Anyways… these tacos are supers simple to make, the only cooking is of course the fried eggs and a quick shredded chipotle and pineapple chicken concoction. Pineapple is up there in my top three favourite fruits.. kiwi and raspberry being my other two loves with blueberries taking a very close 4th spot to raspberries.
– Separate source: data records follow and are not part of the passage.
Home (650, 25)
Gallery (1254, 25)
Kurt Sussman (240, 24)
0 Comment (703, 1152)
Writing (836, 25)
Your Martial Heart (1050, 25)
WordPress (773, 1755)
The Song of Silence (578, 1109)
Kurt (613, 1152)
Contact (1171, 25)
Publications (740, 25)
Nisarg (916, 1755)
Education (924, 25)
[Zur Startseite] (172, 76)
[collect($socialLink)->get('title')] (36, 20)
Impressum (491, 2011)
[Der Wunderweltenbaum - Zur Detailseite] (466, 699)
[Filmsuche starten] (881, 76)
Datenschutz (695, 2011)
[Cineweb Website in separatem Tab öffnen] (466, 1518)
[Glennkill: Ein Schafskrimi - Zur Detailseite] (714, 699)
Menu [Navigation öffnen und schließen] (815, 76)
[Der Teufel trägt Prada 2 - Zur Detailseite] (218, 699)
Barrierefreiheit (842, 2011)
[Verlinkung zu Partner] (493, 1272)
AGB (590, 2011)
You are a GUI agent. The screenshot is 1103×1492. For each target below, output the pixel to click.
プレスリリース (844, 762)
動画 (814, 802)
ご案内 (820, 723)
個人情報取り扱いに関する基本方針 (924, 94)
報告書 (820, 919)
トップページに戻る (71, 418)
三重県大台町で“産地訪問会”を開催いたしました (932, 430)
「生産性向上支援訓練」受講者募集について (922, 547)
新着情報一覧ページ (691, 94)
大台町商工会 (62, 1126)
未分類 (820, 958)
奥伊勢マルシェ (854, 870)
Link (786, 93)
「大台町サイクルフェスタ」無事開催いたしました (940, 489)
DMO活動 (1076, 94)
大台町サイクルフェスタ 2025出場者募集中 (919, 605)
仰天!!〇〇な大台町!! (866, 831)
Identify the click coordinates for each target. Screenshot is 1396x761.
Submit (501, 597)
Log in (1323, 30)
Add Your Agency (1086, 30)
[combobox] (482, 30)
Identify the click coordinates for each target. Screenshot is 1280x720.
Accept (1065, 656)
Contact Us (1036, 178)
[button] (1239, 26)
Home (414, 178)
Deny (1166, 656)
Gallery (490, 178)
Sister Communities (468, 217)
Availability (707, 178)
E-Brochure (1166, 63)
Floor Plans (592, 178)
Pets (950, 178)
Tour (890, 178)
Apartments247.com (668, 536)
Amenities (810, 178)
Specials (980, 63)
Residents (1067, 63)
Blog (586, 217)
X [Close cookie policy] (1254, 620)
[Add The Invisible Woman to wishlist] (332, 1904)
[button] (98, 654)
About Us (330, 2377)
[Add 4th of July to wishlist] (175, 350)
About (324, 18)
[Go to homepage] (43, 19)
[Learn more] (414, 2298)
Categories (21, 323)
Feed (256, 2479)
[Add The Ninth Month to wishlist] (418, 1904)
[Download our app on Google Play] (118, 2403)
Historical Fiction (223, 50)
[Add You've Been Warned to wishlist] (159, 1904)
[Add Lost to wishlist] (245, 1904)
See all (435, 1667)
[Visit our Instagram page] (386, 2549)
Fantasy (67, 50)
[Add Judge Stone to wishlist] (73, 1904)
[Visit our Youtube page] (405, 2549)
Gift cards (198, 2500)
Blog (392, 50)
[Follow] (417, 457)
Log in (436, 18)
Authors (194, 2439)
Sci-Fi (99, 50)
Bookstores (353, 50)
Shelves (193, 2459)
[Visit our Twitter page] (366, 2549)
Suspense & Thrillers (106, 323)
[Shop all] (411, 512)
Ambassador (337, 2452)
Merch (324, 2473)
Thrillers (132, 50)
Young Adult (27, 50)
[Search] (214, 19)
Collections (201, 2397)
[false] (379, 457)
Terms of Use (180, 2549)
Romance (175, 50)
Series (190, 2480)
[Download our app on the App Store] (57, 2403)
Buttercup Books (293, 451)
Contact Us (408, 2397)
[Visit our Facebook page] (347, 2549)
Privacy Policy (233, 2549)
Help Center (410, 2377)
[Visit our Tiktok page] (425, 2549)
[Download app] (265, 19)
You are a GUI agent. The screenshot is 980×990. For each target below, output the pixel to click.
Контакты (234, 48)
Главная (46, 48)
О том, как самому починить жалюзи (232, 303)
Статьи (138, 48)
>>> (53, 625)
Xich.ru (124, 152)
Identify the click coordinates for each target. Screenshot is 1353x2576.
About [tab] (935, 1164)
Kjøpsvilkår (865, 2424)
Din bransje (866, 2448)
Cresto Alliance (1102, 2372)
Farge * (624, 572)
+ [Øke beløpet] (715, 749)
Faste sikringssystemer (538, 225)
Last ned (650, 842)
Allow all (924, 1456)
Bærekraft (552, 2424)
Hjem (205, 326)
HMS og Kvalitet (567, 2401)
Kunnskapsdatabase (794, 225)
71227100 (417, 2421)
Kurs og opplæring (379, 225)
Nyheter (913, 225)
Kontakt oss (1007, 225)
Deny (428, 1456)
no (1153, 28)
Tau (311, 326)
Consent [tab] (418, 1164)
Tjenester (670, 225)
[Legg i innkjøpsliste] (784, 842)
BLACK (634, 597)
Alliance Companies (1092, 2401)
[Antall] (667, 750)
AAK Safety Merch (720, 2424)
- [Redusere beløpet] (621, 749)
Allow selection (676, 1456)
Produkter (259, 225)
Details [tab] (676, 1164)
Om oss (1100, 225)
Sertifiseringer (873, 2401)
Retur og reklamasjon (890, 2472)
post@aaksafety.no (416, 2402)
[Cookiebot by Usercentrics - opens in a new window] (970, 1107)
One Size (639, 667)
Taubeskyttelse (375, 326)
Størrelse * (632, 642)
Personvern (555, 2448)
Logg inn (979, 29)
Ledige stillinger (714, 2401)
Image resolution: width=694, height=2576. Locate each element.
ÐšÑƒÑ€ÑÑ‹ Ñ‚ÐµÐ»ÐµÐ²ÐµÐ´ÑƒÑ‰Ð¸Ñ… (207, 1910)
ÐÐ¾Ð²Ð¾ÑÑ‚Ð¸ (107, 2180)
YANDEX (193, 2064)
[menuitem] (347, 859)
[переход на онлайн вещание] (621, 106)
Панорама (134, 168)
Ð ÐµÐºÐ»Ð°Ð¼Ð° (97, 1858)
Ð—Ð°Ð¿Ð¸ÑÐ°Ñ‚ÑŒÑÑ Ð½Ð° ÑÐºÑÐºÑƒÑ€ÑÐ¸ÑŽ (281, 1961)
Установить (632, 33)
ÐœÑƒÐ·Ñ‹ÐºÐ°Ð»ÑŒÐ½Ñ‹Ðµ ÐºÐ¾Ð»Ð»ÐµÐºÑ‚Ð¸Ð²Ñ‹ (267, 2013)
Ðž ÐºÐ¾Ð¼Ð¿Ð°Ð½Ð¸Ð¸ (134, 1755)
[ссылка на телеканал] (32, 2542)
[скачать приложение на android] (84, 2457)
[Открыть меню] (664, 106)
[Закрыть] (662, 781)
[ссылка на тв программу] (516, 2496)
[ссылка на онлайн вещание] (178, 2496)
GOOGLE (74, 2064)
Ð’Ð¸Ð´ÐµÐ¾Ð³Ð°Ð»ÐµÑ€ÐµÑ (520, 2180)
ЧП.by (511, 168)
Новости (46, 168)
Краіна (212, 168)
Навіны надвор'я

Could I ramble any further away from the recipe…
Of course these would be awesome for breakfast, brunch, or dinner…
If you make them be sure to tag me over on Instagram @peachypalate, I love seeing your creations!
What are some of your favourite taco fillings?
Chipotle Chicken Breakfast TacosPrint Recipe
- 1 tbsp olive oil
- 1/2 small onion, finely chopped
- 2 cloves garlic, minced or grated
- 1 tsp chilli powder
- 1 tsp smoked paprika
- 1 tsp salt
- 1.5 tsp dried chipotle chilis
- 2 tbsp tomato puree
- 4 boneless skinless chicken breast, all ready cooked and shredded
- 125ml fresh orange juice
- 1 cups fresh pineapple chunks
- juice of 1 lime
- 8 corn or flour tortillas, warmed
- 4 fried eggs
- sliced avocado, for serving
- shredded red cabbage for serving, optional
Heat your oil in a large pan. Once hot add the garlic and onion and cook for 5 minutes.
Add the child powder, paprika, salt, chipotle chilis, tomato puree and shredded chicken to the pan. Mix to combine. Then add the orange juice and 60ml of water. Mix through and then add the pineapple chunks.
Mix well again and leave to simmer and thicken for about 10 minutes.
Serve chipotle chicken in warm tortillas with a fried egg, some avocado and red cabbage if desired. I like adding a little more fresh pineapple on top and some fresh coriander!